BEGIN Excerpt provided

Mental health conditions, Children & Adolescents, Stigma

24 July, 2017

#StillJustMe: Stigma and Eating Disorders

This image shows a person with an eating disorder in a fencing outfit which represents their fight against mental health stigma.

When you have an eating disorder, there will be good days and bad days on your recovery journey, but there is a way out.

Often when we hear of terms like "eating disorder", "anorexia" or "bulimia", we have an associated image in our heads related to those terms.

For those who have not had any personal experience of eating disorders, the conjured image is often an emaciated celebrity who was on the cover of a glossy magazine, with one of these terms as part of the accompanying headline. It is therefore assumed that eating disorders are something to do with how we look.

The common belief is that eating disorders must be driven by an over-exuberant pursuit of vanity, or else it is a fad diet that has gone wrong. We think about these conditions with a degree of intentionality and say things like "look what she has done to herself". Our collective response can be to apportion blame and responsibility to the celebrity in question and, like our views of celebrity addiction, empathy and sympathy can be short in supply.

This is also understandable, because the majority of us have fairly diverse relationships with food where we can see food as something comforting and nurturing. This is not surprising, as many of us have associated food with emotion for most of our lives, from our childhood experiences of getting the ice-cream we got when we cut our knees or the selection boxes at Christmas time to family dinners. Traditionally, we have a positive association with food, which influences our attitude to people living with eating disorders to include phrases like "ah, would ya just eat?". The concept that, for some people, eating a delicious chocolate cake could feel like eating a spoonful of crushed glass and drinking a delicious sugary soft drink could be experienced like the ingestion of battery acid is, to many of us, unfathomable. Unfortunately, for people with eating disorders, this is often the case.

Untangling the myths

In my 20 years of working with young people with eating disorders, I cannot remember one case where the pursuit of vanity was at the core of its origin. In fact, the reality is quite the opposite.

END Excerpt provided

■ **Exercise**
Quote the full post on stigma and eating disorders word for word.

BEGIN Provided records

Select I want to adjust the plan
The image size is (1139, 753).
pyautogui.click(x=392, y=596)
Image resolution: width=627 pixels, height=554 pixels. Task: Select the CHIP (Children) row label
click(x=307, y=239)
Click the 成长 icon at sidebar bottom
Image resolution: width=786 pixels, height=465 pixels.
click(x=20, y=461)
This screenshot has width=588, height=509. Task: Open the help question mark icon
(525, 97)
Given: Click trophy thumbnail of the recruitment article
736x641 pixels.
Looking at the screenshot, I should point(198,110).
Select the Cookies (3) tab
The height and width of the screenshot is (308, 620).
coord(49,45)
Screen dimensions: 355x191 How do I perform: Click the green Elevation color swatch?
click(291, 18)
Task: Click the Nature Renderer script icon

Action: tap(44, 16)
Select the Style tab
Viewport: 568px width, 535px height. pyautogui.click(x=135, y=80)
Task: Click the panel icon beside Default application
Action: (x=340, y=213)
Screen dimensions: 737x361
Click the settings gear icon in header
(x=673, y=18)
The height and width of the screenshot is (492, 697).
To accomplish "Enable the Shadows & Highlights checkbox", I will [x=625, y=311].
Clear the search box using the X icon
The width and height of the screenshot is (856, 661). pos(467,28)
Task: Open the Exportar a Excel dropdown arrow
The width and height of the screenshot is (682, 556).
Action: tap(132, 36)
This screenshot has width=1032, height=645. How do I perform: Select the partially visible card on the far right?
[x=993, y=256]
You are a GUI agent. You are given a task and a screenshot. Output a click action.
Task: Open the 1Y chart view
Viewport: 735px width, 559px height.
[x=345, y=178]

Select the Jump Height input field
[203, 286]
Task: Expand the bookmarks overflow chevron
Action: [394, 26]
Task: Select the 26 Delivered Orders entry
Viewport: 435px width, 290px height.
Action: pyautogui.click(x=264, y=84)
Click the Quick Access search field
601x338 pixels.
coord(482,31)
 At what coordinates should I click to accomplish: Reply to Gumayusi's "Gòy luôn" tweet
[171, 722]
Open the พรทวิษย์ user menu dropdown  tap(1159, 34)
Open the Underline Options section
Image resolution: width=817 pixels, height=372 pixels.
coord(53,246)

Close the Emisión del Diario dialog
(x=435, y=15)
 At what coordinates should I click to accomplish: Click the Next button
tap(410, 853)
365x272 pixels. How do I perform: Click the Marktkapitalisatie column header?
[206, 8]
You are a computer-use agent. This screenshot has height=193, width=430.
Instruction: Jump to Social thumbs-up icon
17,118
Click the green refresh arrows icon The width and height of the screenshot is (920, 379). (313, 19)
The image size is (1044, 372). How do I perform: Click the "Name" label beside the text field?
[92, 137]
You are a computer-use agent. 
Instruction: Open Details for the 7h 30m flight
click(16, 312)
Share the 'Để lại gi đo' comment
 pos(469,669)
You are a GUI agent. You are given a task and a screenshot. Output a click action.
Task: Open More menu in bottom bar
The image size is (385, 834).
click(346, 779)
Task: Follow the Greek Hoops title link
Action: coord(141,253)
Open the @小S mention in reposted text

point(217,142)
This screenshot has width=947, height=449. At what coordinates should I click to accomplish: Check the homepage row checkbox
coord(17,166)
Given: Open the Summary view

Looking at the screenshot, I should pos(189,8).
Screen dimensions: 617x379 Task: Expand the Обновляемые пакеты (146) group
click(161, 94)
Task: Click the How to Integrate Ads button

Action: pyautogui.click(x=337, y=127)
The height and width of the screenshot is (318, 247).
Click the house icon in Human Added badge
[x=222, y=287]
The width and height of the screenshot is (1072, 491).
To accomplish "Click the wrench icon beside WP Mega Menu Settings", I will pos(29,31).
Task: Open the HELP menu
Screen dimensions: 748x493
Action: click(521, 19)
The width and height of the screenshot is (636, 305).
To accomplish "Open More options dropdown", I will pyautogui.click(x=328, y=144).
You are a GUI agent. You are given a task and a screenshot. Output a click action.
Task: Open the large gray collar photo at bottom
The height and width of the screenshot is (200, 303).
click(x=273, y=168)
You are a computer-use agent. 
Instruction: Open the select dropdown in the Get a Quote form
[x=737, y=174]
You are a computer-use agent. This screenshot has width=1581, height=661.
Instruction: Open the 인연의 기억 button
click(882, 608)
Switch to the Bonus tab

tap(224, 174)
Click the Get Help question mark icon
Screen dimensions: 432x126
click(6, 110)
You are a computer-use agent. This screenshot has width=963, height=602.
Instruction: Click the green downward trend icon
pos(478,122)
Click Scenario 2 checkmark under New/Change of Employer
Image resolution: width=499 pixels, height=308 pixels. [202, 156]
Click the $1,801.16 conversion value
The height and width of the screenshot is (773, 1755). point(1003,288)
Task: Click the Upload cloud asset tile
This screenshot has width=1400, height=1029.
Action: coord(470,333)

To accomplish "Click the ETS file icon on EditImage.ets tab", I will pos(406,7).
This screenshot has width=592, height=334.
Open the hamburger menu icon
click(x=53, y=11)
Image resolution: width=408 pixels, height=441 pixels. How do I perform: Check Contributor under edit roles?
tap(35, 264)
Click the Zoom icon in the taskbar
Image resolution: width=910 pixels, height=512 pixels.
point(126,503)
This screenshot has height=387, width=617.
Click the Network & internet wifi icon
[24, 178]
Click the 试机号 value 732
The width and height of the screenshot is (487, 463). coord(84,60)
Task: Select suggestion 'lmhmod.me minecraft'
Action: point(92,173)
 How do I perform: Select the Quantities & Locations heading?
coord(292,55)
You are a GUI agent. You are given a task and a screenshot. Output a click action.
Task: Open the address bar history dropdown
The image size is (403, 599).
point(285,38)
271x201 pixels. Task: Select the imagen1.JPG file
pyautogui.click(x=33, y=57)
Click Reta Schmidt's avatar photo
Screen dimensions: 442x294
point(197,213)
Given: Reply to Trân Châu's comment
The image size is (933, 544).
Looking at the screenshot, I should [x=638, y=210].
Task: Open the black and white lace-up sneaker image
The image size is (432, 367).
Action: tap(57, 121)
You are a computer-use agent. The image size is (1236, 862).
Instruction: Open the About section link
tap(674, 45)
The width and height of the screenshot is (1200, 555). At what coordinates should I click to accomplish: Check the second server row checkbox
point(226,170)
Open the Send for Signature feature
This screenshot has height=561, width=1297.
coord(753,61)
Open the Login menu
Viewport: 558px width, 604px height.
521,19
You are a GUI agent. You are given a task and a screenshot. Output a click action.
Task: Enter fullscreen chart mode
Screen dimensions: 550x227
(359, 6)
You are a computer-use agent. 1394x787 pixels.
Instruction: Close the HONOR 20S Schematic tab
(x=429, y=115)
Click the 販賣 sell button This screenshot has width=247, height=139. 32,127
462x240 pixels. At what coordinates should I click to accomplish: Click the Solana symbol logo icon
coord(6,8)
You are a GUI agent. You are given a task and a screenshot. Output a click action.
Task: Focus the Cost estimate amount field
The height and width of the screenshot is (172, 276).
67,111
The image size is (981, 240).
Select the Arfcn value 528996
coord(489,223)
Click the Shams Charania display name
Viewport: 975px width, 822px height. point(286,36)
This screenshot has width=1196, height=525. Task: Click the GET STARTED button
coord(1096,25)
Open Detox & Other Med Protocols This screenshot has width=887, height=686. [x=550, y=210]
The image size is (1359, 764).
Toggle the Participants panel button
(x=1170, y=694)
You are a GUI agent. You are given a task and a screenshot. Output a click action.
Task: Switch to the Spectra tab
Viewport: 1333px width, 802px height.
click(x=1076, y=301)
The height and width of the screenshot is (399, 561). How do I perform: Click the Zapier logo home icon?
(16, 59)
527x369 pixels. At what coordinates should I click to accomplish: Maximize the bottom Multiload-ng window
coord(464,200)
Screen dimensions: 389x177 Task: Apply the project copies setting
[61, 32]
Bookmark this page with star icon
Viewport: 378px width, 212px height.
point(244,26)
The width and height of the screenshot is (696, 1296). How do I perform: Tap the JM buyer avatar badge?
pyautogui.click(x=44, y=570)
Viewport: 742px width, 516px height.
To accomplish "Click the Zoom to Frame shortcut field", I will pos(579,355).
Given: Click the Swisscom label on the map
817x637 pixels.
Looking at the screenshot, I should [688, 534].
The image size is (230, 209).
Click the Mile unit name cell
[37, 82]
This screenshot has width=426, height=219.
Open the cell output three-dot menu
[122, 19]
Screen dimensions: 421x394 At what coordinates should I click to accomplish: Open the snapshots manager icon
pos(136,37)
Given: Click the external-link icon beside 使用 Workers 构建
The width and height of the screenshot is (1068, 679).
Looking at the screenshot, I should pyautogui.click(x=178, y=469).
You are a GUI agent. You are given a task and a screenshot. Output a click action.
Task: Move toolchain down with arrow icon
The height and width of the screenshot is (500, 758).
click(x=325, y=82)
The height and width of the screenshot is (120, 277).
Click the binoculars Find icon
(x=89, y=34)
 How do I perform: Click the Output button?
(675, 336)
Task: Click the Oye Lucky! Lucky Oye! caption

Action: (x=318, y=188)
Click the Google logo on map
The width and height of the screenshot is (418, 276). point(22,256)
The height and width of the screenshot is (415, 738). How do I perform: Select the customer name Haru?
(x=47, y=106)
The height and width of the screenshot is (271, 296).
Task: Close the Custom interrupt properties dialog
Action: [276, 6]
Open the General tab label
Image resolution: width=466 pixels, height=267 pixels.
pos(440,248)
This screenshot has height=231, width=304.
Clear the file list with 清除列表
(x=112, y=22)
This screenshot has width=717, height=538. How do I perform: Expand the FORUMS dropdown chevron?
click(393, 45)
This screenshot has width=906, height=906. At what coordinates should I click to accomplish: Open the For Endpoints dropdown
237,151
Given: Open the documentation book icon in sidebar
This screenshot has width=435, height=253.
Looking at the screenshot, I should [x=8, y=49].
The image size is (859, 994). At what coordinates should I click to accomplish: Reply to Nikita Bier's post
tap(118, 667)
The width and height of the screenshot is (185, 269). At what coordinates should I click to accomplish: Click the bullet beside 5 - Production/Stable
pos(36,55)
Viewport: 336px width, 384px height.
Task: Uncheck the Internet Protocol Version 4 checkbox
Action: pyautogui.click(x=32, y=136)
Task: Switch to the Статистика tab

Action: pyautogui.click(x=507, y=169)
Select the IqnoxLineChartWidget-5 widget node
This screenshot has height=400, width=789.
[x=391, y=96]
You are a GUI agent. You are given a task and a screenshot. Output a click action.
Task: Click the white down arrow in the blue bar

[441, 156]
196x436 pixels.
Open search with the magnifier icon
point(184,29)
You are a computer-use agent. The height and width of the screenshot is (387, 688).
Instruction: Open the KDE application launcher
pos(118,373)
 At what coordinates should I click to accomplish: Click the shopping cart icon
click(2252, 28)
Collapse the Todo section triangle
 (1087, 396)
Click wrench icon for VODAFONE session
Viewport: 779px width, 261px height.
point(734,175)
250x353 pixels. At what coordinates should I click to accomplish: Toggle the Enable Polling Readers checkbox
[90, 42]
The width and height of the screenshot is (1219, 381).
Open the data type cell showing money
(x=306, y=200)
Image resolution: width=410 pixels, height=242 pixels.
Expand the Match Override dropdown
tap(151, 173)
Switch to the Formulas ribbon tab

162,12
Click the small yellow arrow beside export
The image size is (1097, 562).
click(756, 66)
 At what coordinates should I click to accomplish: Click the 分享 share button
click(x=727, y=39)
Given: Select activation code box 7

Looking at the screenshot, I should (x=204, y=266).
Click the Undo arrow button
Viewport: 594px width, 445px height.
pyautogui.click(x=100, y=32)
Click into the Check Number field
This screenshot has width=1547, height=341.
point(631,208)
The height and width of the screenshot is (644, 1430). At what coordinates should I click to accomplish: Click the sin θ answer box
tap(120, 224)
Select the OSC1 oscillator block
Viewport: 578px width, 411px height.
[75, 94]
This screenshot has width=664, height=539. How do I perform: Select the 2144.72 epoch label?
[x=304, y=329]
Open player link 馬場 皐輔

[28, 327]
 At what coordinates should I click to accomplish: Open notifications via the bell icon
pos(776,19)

END Provided records

■ **Answer to this exercise**
Mental health conditions, Children & Adolescents, Stigma

24 July, 2017

#StillJustMe: Stigma and Eating Disorders

This image shows a person with an eating disorder in a fencing outfit which represents their fight against mental health stigma.

When you have an eating disorder, there will be good days and bad days on your recovery journey, but there is a way out.

Often when we hear of terms like "eating disorder", "anorexia" or "bulimia", we have an associated image in our heads related to those terms.

For those who have not had any personal experience of eating disorders, the conjured image is often an emaciated celebrity who was on the cover of a glossy magazine, with one of these terms as part of the accompanying headline. It is therefore assumed that eating disorders are something to do with how we look.

The common belief is that eating disorders must be driven by an over-exuberant pursuit of vanity, or else it is a fad diet that has gone wrong. We think about these conditions with a degree of intentionality and say things like "look what she has done to herself". Our collective response can be to apportion blame and responsibility to the celebrity in question and, like our views of celebrity addiction, empathy and sympathy can be short in supply.

This is also understandable, because the majority of us have fairly diverse relationships with food where we can see food as something comforting and nurturing. This is not surprising, as many of us have associated food with emotion for most of our lives, from our childhood experiences of getting the ice-cream we got when we cut our knees or the selection boxes at Christmas time to family dinners. Traditionally, we have a positive association with food, which influences our attitude to people living with eating disorders to include phrases like "ah, would ya just eat?". The concept that, for some people, eating a delicious chocolate cake could feel like eating a spoonful of crushed glass and drinking a delicious sugary soft drink could be experienced like the ingestion of battery acid is, to many of us, unfathomable. Unfortunately, for people with eating disorders, this is often the case.

Untangling the myths

In my 20 years of working with young people with eating disorders, I cannot remember one case where the pursuit of vanity was at the core of its origin. In fact, the reality is quite the opposite.